Ketogenic Diet May Reverse Diabetic Kidney Failure
April 21, 2011
NEW YORKFollowing a high-fat, medium-protein, low-carbohydrate diet may help reverse kidney damage in people who have type 1 and type 2 diabetes, according to a new study published in the journal PLoS ONE.
Researchers at Mount Sinai School of Medicine conducted a mice study to determine if following a ketogenic diet could reverse diabetic kidney failure. The researchers evaluated mice that were genetically predisposed to have Type 1 or 2 diabetes and allowed them to develop diabetic nephropathy. Half of the mice were put on the ketogenic diet, while the control group maintained a standard high carbohydrate diet. After eight weeks, kidney failure was reversed in the mice on the ketogenic diet.

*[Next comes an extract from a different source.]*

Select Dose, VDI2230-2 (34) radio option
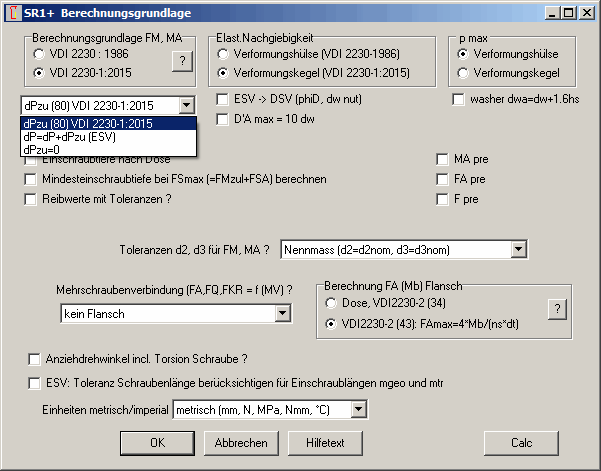This screenshot has height=471, width=601. 333,303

"Our study is the first to show that a dietary intervention alone is enough to reverse this serious complication of diabetes," said Charles Mobbs, PhD, Professor of Neuroscience and Geriatrics and Palliative Care Medicine at Mount Sinai School of Medicine.
A ketogenic diet starves the body of carbohydrates and sugars, which triggers the body to burn fat instead of glucose. Mobbs said the extreme diet requirements does not make it a long-term solution in adults; however, exposure to the diet for as little as one month may be sufficient to "reset" the gene expression and pathological process leading to kidney failure.
Researchers also found that expression of genes that indicate kidney failure were turned off in the mice fed the ketogenic diet.